2021-11-01 02:53:50.367361: W tensorflow/core/common_runtime/gpu/gpu_bfc_allocator.cc:39] Overriding allow_growth setting because the TF_FORCE_GPU_ALLOW_GROWTH environment variable is set. Original config value was 0.
2021-11-01 02:53:50.367428: I tensorflow/core/common_runtime/gpu/gpu_device.cc:1510] Created device /job:localhost/replica:0/task:0/device:GPU:0 with 9440 MB memory:  -> device: 0, name: NVIDIA GeForce RTX 3080 Ti, pci bus id: 0000:1f:00.0, compute capability: 8.6
2021-11-01 02:53:50.526516: I tensorflow/compiler/mlir/mlir_graph_optimization_pass.cc:185] None of the MLIR Optimization Passes are enabled (registered 2)
2021-11-01 02:53:52.226233: I tensorflow/stream_executor/cuda/cuda_dnn.cc:369] Loaded cuDNN version 8204
2021-11-01 02:53:55.133752: I tensorflow/stream_executor/cuda/cuda_blas.cc:1760] TensorFloat-32 will be used for the matrix multiplication. This will only be logged once.

UPD2: Update for TYZ comment - no, it's not.

tf.debugging.set_log_device_placement(True)

print("Num GPUs Available: ", len(tf.config.list_physical_devices('GPU'))) 
# Num GPUs Available:  1

tf.config.list_physical_devices('GPU') 
# [PhysicalDevice(name='/physical_device:GPU:0', device_type='GPU')]

sess = tf.compat.v1.Session(config=tf.compat.v1.ConfigProto(log_device_placement=True))
# Device mapping: 
# /job:localhost/replica:0/task:0/device:GPU:0 -> device: 0, name: NVIDIA GeForce RTX 3080 Ti, pci bus id: 0000:1f:00.0, compute capability: 8.6

In the logs it looks good too:

2021-11-01 04:34:49.606386: I tensorflow/core/common_runtime/gpu/gpu_device.cc:1510] Created device /device:GPU:0 with 9440 MB memory:  -> device: 0, name: NVIDIA GeForce RTX 3080 Ti, pci bus id: 0000:1f:00.0, compute capability: 8.6
2021-11-01 04:36:58.513741: I tensorflow/core/common_runtime/gpu/gpu_device.cc:1510] Created device /job:localhost/replica:0/task:0/device:GPU:0 with 9440 MB memory:  -> device: 0, name: NVIDIA GeForce RTX 3080 Ti, pci bus id: 0000:1f:00.0, compute capability: 8.6

CodePudding user response：

Check your nvidia-smi (nvidia system management interface) as the program runs, looking for Volatile GPU-util. The task manager is not a good indication of GPU usage (nor very accurate usages of other resources like RAM and temps imo...). The fact that your GPU temp is 71 degrees for a 3080 Ti indicates certainly the GPU is used (unless some other process is using it)

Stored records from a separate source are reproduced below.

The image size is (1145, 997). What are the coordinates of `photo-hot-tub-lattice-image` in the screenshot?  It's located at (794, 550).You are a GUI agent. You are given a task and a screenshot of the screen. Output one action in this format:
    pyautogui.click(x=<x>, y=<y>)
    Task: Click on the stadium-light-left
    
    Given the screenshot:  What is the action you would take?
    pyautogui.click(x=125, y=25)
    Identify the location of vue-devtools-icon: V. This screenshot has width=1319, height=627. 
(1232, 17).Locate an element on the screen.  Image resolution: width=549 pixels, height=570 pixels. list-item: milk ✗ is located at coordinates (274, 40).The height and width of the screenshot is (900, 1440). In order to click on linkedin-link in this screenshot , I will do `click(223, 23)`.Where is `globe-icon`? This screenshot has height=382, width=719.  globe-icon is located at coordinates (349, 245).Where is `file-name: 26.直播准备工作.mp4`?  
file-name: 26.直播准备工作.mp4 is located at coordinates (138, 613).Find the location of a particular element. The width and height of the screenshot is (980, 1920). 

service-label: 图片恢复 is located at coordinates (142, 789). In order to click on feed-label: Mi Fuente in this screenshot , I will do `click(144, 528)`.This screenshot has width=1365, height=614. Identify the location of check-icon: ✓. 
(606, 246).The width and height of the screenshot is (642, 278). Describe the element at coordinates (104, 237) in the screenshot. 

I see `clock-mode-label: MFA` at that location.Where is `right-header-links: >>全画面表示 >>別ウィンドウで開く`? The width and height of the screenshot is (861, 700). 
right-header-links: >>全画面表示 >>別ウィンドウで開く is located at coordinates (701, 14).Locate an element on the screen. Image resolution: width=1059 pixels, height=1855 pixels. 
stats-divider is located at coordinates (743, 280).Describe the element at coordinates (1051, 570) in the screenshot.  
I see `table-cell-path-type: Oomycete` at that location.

For instance, I am training right now with an RTX 3090 and my smi output from the command line looks like (truncating the processes from the screenshot):

But my task manager looks like (note the gpu usage):

Now if you have some sort of I/O bottleneck, i.e. loading of tensors from the CPU taking too long so the GPU sits idle, well that is a different issue, and can be solved by profiling and other tools for making sure that the loading process is optimized.